I’m gonna stick to this code, its simple and short:

``````const password = "TestPw";

.split('')
.map(letter => letter.charCodeAt()
.toString(2)
.padStart(8, '0') // 8 is for the length of the binary (8 bit) and 0 are what gets added to the start if the string is less than 8 long.
)
.join(' '); // 01010100 01100101 01110011 01110100 01010000 01110111 could also be join('')
`````` Now, working on the reverse operation.
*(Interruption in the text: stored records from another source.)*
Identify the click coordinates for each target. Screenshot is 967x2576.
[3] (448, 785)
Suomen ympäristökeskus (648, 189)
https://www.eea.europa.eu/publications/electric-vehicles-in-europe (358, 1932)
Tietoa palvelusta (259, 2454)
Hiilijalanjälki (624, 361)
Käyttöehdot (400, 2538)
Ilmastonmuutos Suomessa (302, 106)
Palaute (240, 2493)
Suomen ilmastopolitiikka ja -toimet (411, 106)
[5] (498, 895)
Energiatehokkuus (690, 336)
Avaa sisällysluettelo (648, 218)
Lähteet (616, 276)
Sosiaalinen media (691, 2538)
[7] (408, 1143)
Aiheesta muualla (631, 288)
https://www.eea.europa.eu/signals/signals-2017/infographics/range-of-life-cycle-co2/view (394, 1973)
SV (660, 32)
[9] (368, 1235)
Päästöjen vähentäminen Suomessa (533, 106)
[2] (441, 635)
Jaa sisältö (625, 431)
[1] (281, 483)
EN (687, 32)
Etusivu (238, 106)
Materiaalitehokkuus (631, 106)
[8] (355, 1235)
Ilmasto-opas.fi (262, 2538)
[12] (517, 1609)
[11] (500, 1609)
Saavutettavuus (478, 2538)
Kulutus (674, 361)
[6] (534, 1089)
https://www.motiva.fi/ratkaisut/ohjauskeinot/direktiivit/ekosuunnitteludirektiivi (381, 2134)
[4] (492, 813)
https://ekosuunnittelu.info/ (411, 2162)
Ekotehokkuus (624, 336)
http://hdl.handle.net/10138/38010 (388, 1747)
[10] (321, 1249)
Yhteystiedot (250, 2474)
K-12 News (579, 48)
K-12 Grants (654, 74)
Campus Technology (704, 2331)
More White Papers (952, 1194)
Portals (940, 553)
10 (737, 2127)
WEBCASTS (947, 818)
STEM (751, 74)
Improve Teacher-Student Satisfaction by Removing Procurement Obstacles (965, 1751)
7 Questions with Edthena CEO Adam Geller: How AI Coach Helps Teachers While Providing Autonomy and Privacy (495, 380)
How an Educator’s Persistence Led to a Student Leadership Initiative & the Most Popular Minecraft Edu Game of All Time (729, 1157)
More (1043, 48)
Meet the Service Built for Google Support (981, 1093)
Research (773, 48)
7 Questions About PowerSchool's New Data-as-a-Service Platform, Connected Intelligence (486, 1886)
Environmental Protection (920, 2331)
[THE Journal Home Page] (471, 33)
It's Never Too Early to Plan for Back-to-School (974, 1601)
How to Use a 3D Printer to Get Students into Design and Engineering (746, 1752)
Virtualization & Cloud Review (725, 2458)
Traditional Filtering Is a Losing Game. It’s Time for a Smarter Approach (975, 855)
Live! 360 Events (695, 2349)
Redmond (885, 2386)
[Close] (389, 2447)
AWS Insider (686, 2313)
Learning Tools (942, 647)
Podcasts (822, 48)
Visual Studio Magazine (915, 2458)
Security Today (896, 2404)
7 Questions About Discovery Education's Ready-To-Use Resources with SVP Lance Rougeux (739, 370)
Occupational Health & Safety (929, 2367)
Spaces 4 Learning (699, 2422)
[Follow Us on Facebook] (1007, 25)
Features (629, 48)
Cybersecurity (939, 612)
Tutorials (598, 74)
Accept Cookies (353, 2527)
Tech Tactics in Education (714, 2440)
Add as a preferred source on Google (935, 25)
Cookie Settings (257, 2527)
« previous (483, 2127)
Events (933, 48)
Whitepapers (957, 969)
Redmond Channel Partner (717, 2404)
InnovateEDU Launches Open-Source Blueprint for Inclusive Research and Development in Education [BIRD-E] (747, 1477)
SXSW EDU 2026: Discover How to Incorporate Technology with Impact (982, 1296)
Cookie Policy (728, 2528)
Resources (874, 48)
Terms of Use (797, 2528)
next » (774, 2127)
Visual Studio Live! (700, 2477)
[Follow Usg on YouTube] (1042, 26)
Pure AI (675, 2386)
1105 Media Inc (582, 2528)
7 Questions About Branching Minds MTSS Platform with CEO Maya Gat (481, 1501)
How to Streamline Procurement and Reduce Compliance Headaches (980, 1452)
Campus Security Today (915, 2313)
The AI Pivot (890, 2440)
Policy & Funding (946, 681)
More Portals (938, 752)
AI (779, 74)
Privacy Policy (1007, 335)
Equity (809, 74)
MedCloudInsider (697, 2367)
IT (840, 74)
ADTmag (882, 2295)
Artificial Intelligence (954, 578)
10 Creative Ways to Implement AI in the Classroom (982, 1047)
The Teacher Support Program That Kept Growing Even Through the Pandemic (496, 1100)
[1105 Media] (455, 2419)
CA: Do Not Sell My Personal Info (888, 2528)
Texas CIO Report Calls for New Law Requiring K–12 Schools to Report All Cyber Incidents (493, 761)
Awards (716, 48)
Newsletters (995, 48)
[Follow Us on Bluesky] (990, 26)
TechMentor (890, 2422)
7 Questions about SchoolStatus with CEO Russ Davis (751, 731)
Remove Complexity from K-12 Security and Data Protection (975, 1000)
The do while can be simplified to:

``````// We don't really need a do here as we are padding after anyway, it is just the difference
// of padding all 8 or just 7 zeros in the worst case.
while( e != 0) {
s = (e & 1) + s; // & 1 is like mod 2 for positive numbers
e >>= 1; // this is like floor divide by 2 for positive numbers
}
``````

If you didn’t want to do `padStart` you could do `"0".repeat(8 - s.length)`, or if you really want concatenation like you are, a `switch` would be a little easier to read than lots of `s.length == x`, maybe:

``````switch(s.length) {
case 7:
s = " 0" + s;
break;
case 6:
s = " 00" + s
break;
case 5:
s = " 000" + s
break;
case 4:
s = " 0000" + s
break;
case 3:
s = " 00000" + s
break;
case 2:
s = " 000000" + s
break;
case 1:
s = " 0000000" + s
break;
// not needed currently but if you went for just a while not a do while would be
case 0:
s = " 00000000"
break;
ans.value += s;
``````

If you put it into a function you could remove the breaks and just have `return " 0..." + s`.

A million ways to do the same thing with code, all about picking what you like best when it is your own project.